Das liegt zum einen daran, dass seine Kritiker seine Lebenslust ( die Lust sich mehr als ein Cavalier, denn als ein Musicus aufzuführen) betonten und ihn dadurch in ein schlechtes Licht setzten. Manche machen ihn zu einer Art von ➱Carl Michael Bellman, was er zweifellos nicht war. Es liegt zum anderen daran, dass es bei der kurzen Blüte der deutschen Oper im 18. Jahrhundert schon laute Stimmen gab, die gegen die Oper lästerten. So ein zeitgenössisches Universal-Lexicon: Aber man hat auch Ursache, sich zu freuen, wenn das Opern-Wesen in Deutschland mehr und mehr in Abnahme geräth. Das Leipziger Opern-Theater ist seit vielen Jahren eingegangen, und das Hamburgische liegt in den letzten Zügen. Das Braunschweigische hat gleichfalls unlängst aufgehöret; und es steht dahin, ob es jemals wieder in Flor kömmt. Auch in Halle und Weißenfels hat es vormals Opern-Bühnen gegeben, anderer kleinen Fürstlichen Höfe ganz zu schweigen, die aber alle allmählich ein Ende genommen haben. Dieses zeigt den zunehmenden guten Geschmack unserer Landsleute, wozu man ihnen Glück wünschet.

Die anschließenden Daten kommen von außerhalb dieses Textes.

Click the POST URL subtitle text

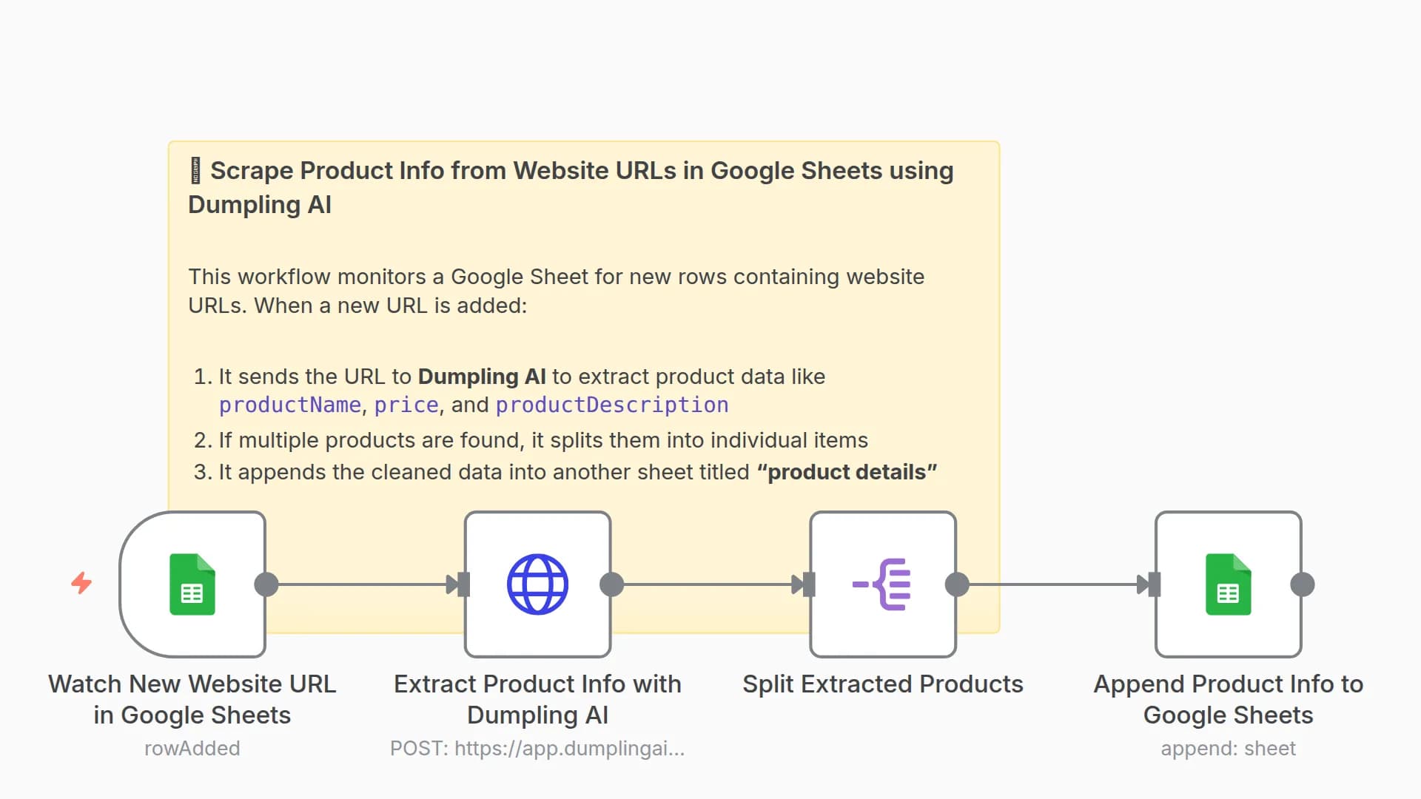[537, 749]
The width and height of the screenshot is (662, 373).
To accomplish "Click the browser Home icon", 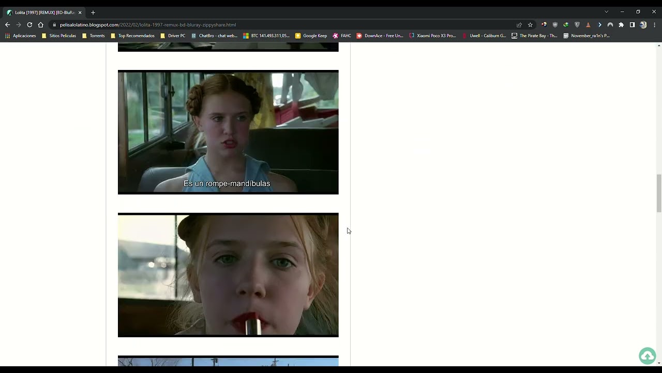I will (x=40, y=24).
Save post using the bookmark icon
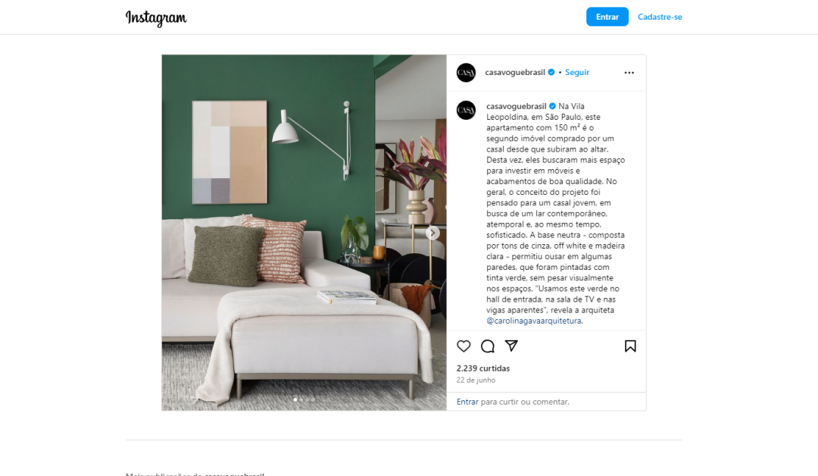818x476 pixels. (630, 346)
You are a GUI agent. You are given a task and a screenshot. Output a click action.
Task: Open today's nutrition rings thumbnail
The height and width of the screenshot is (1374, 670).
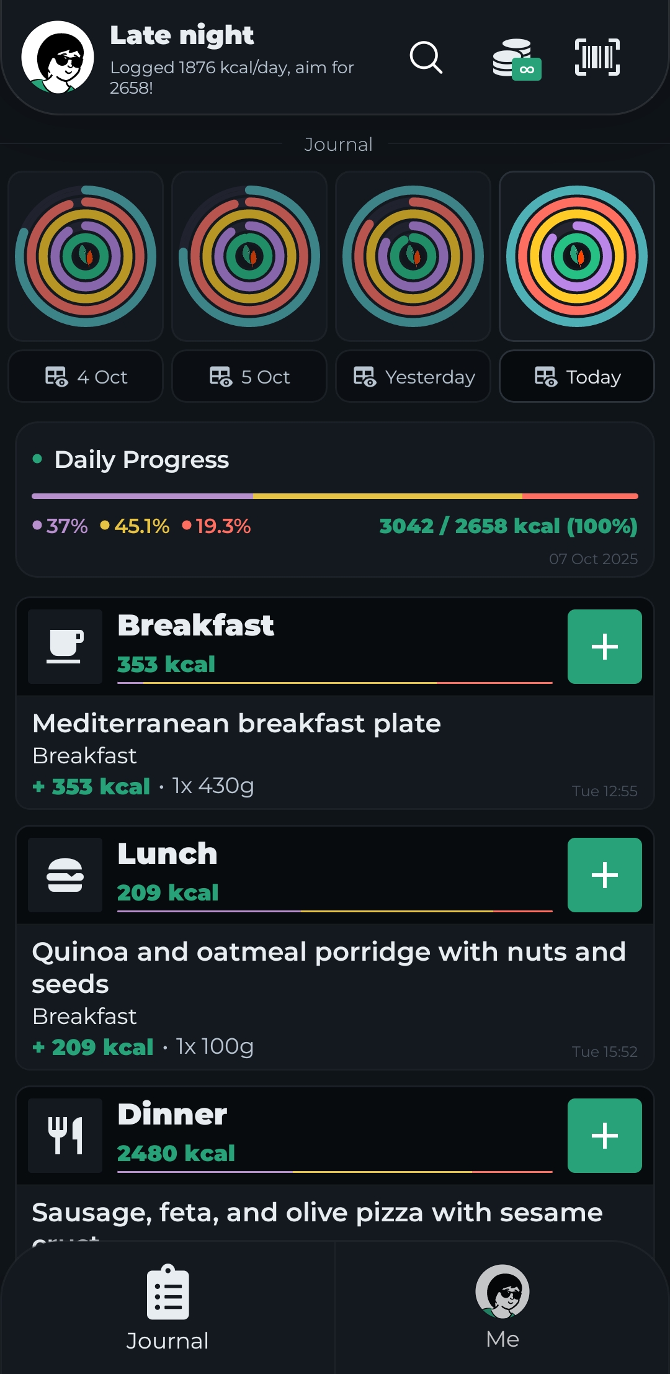[x=577, y=256]
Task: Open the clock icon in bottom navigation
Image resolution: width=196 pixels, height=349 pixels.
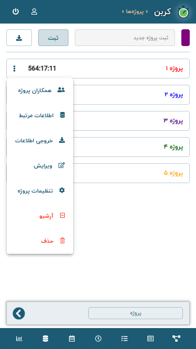Action: click(98, 339)

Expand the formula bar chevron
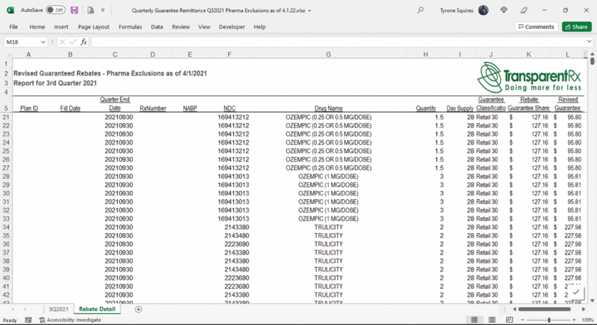588,42
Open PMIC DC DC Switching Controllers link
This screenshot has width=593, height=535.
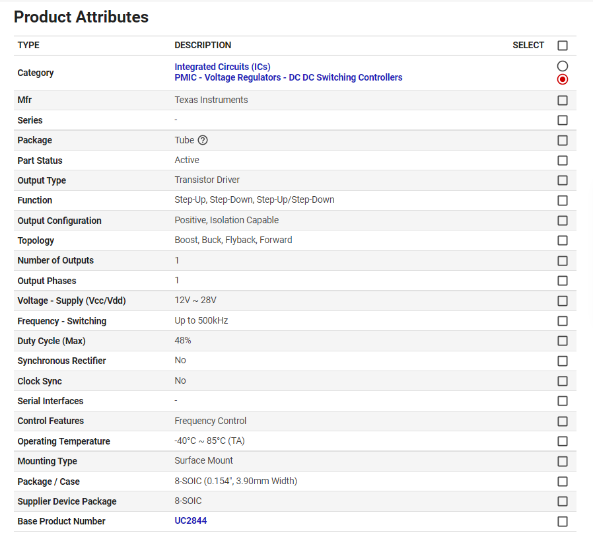click(x=288, y=77)
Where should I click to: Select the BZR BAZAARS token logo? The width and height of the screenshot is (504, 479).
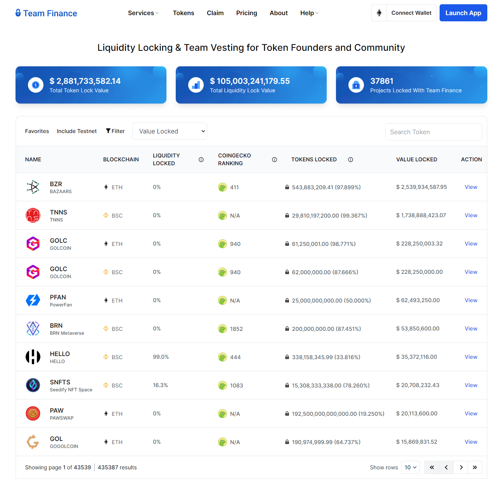pos(33,187)
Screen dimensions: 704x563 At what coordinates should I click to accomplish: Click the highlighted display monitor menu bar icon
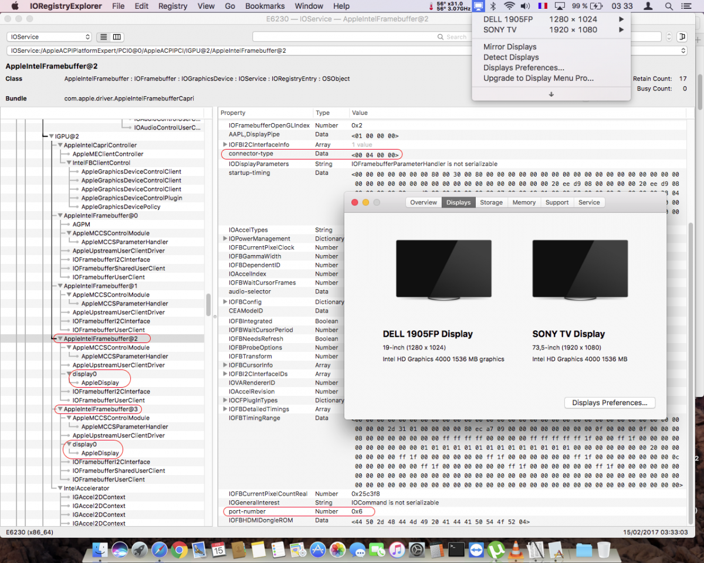coord(478,6)
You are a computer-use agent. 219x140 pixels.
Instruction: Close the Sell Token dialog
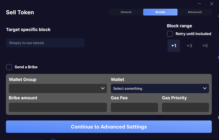[212, 4]
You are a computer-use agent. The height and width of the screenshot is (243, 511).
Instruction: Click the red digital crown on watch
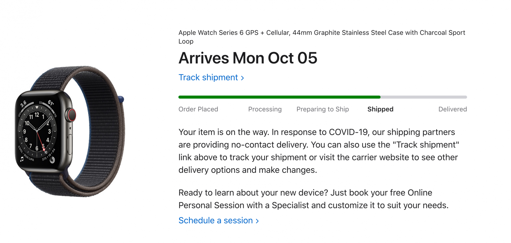coord(72,115)
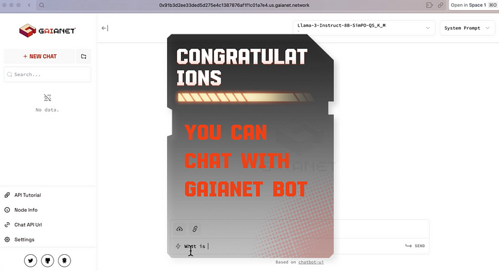Select Node Info in the sidebar
Image resolution: width=499 pixels, height=271 pixels.
click(25, 210)
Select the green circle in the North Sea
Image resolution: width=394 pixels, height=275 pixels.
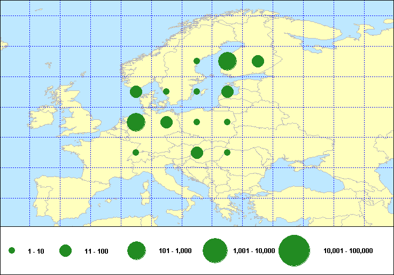(x=136, y=91)
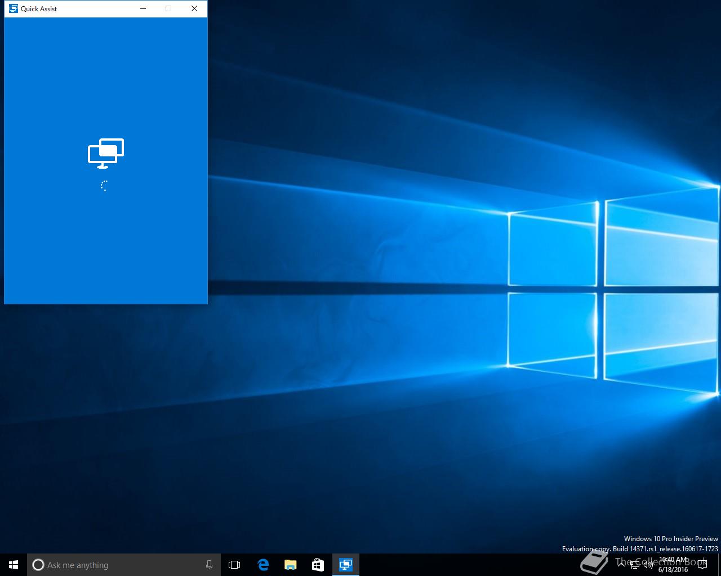The width and height of the screenshot is (721, 576).
Task: Click the Quick Assist loading spinner
Action: point(105,186)
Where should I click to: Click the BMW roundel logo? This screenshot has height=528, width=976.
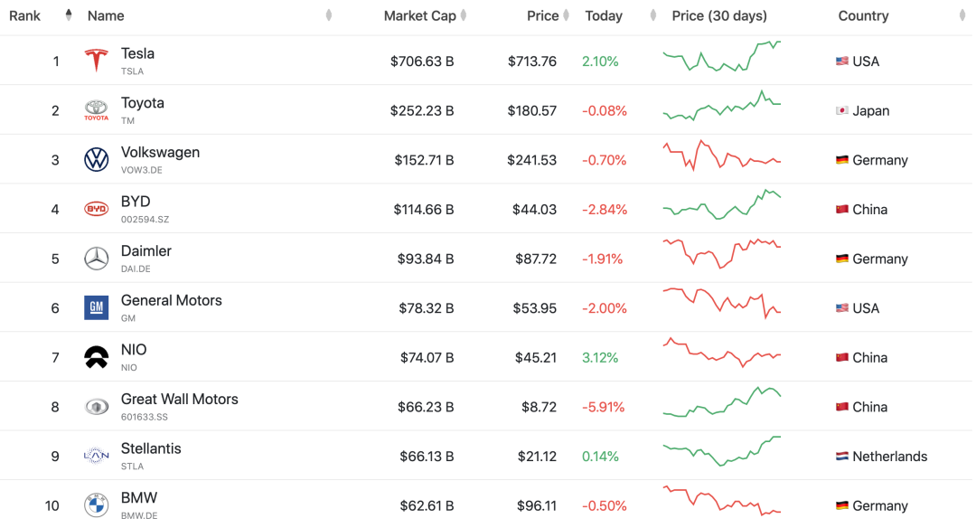[96, 505]
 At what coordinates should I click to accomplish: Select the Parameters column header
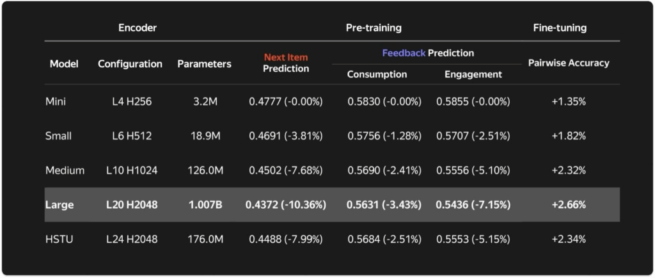[204, 64]
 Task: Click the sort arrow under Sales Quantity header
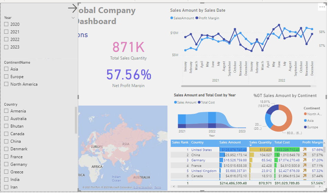coord(251,146)
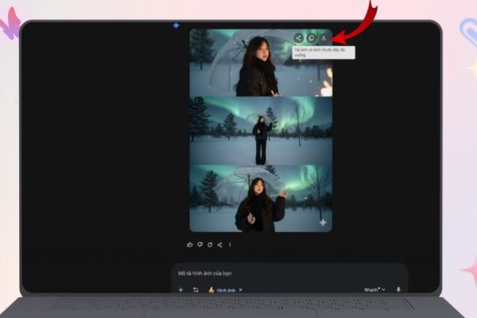This screenshot has width=477, height=318.
Task: Click the plus icon to add a file
Action: coord(180,290)
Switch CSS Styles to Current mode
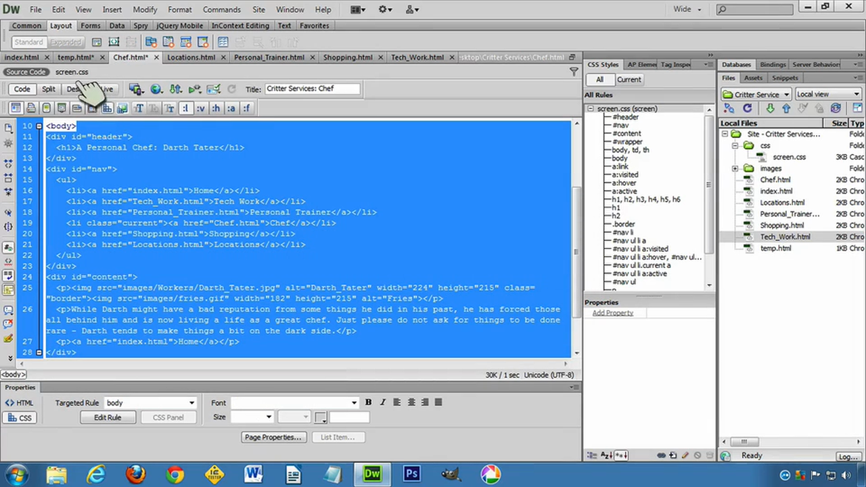The image size is (866, 487). (629, 80)
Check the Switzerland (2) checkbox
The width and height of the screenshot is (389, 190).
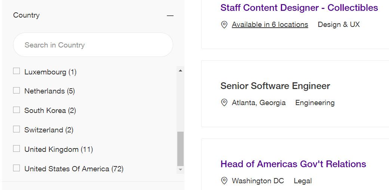click(16, 129)
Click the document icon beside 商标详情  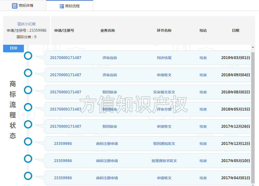click(x=15, y=5)
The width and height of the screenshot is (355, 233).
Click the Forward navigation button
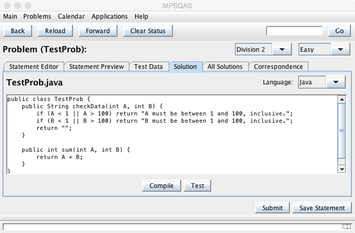[x=98, y=31]
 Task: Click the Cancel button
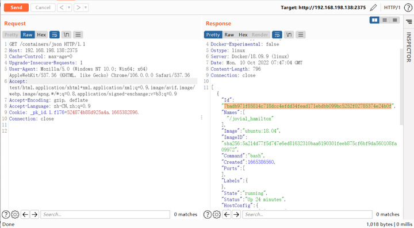(43, 7)
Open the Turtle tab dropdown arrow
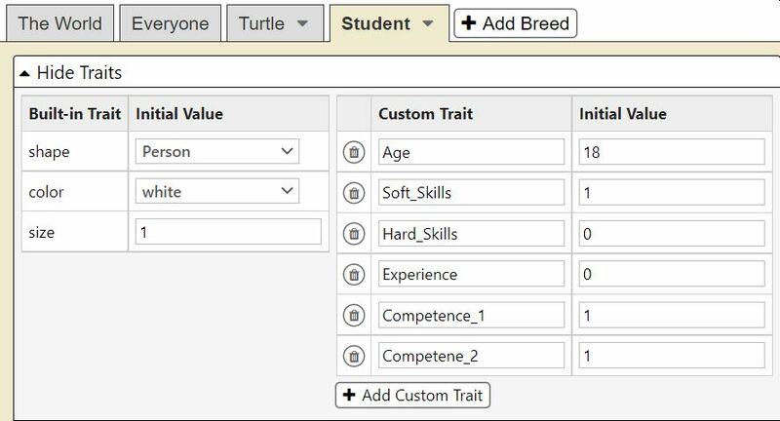780x421 pixels. click(302, 23)
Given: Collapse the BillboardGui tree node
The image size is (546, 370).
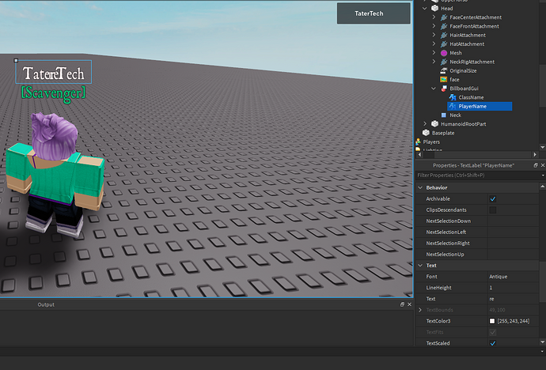Looking at the screenshot, I should click(x=434, y=89).
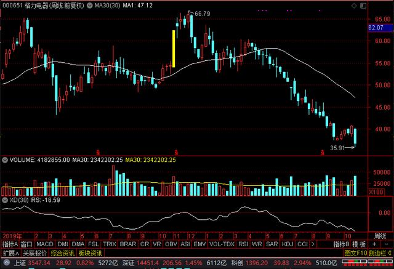Viewport: 394px width, 269px height.
Task: Click the 窗口 window tab
Action: coord(26,244)
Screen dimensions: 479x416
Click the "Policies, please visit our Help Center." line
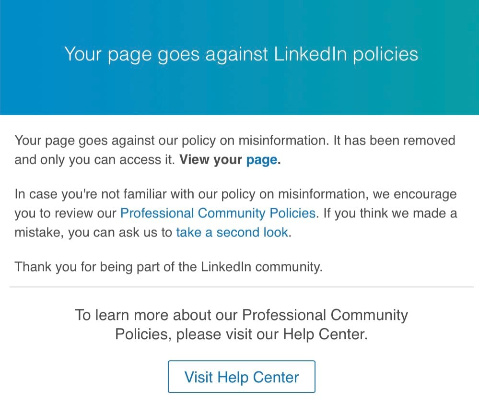(241, 334)
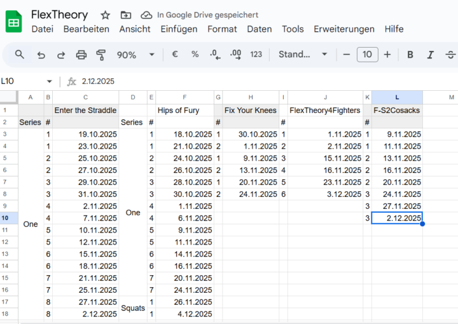Open the Google Sheets home logo
Image resolution: width=458 pixels, height=324 pixels.
[14, 22]
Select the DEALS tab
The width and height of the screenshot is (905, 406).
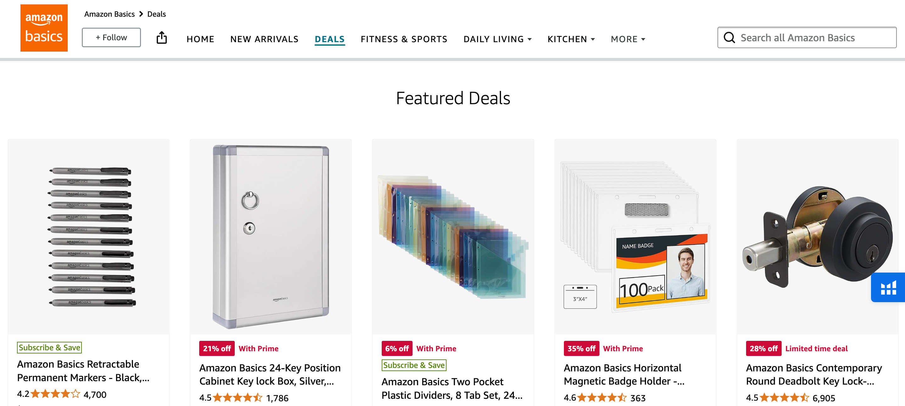330,38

Soll ich Ihnen noch den Opernfeind Gottsched zitieren? Man muß seinen Verstand entweder zu Hause lassen, und nur die Ohren mitbringen, wenn man in die Oper geht; oder man muß sich Gewalt anthun, und alle Unmöglichkeiten die uns darinn vorgestellet werden, verdauen können. Die sind ja alle so glücklich, dass es mit der kurzen Blütezeit der Hamburger Oper in den 1730er Jahren zu Ende geht. 1738 muss das Opern-Theatrum schliessen, es kommen zu wenige Zuschauer.

Es ist eine große Zeit gewesen, wenn da gleichzeitig Kaiser, Mattheson, Händel und Telemann an einer Oper sind (und ein junger Mann namens Johann Adolph Hasse dort als Tenor singt). Die Nachwelt hat Händel und Telemann zu Göttern auf dem Olymp der Musik erhoben, Keiser wurde dabei geopfert. Das ist irgendwie schade. Er hat in den letzten Jahren eine Renaissance. Diejenigen, die am rührigsten für ihn eintreten, kommen allerdings nicht aus Hamburg. Sondern aus Bremen, die Capella Orlandi hat sich nach dem Bremer ➱Roland benannt. Keisers Die edelmütige Octavia kann ich nicht mit Ton anbieten, aber es gibt noch sehr viel von ihm auf CD. Ich habe hier eine schöne, traurige ➱Arie, gesungen von Elisabeth Scholl. Das passt dann auch irgendwie zum Todestag von ➱Marilyn Monroe.